Michael Macraild
- Position
- Research Associate
- scmm@leeds.ac.uk
- Location
- University of Manchester
- PhD Project Title
- Efficient ensemble simulation methods for in silico trials of endovascular medical devices
PhD title
Efficient ensemble simulation methods for in silico clinical trials of endovascular medical devices
Background
I graduated from the University of Manchester in July 2018 with a Masters degree in Mathematics and Physics. During this degree I enjoyed studying applied mathematics in particular, with modules on continuum mechanics and fluids being highlights. In my final year I undertook two projects on the fluid mechanics of blood flow and on the dynamics of thermals. These projects made me want to pursue further research in the field.
Research Interests
Interests:
Fluid dynamics in biomedical applications, haemodynamics, reduced order modelling, machine learning, intracranial aneurysms, in silico clinical trials.
Project description:
In silico trials refer to those performed, entirely or in part, using individualised computer modelling and simulation to virtually test some aspect of a medical device, drug or clinical procedure across a large range of anatomical morphologies and physiologies. This allows for better judgement of performance and safety across the global population. However, exploring the design parameter space for a wide range of variation in the population requires a vast number of computational simulations, which is prohibitively expensive, both in cost and time. This means that the success of in silico trials depends upon the development of inexpensive computational models that can accelerate the simulations without making unacceptable sacrifices in accuracy.

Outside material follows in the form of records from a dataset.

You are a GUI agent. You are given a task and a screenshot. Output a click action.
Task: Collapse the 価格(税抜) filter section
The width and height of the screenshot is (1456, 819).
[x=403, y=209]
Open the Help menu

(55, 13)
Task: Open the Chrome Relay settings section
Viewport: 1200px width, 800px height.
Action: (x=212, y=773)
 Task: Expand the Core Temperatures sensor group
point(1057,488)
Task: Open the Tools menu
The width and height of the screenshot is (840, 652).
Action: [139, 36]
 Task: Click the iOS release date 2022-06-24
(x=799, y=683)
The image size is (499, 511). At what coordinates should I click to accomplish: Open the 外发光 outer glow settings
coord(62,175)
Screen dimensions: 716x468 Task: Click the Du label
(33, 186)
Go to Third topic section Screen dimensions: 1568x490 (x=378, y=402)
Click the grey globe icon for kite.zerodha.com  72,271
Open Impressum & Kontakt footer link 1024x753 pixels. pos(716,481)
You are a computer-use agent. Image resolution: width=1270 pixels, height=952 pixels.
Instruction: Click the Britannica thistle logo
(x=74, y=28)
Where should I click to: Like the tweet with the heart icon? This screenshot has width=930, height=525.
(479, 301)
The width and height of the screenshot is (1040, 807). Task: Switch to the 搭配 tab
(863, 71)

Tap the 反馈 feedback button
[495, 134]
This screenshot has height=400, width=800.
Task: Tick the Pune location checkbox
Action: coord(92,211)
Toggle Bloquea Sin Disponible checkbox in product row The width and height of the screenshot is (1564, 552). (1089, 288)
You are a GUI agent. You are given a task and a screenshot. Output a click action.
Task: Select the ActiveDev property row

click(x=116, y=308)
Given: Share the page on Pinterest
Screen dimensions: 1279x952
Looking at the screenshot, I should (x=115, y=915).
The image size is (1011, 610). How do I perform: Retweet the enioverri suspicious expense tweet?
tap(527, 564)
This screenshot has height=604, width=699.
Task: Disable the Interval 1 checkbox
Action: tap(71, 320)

The first aim of my project is to develop an accelerated in silico clinical trial framework in the context of endovascular medical devices, which means medical devices positioned within a blood vessel, such as stents or flow diverters. The techniques I shall investigate for accelerating the simulations shall primarily be reduced order modelling and machine learning. Once the in silico clinical trial framework is in place, the second aim of my project is to carry out a mock in silico trial for the performance assessment of flow diverters in the treatment of intracranial aneurysms.
Why I chose the CDT in Fluid Dynamics
I chose the CDT because I wanted the chance to learn about more of the research areas in the field before choosing my project. I get the chance to do this through weekly seminars which are often on applications of fluid dynamics that I hadn’t previously considered.
I also chose the CDT because working as part of a cohort appeals to me. I think being part of a cohort will keep me well informed of research in areas of fluid dynamics that aren’t directly related to my own project.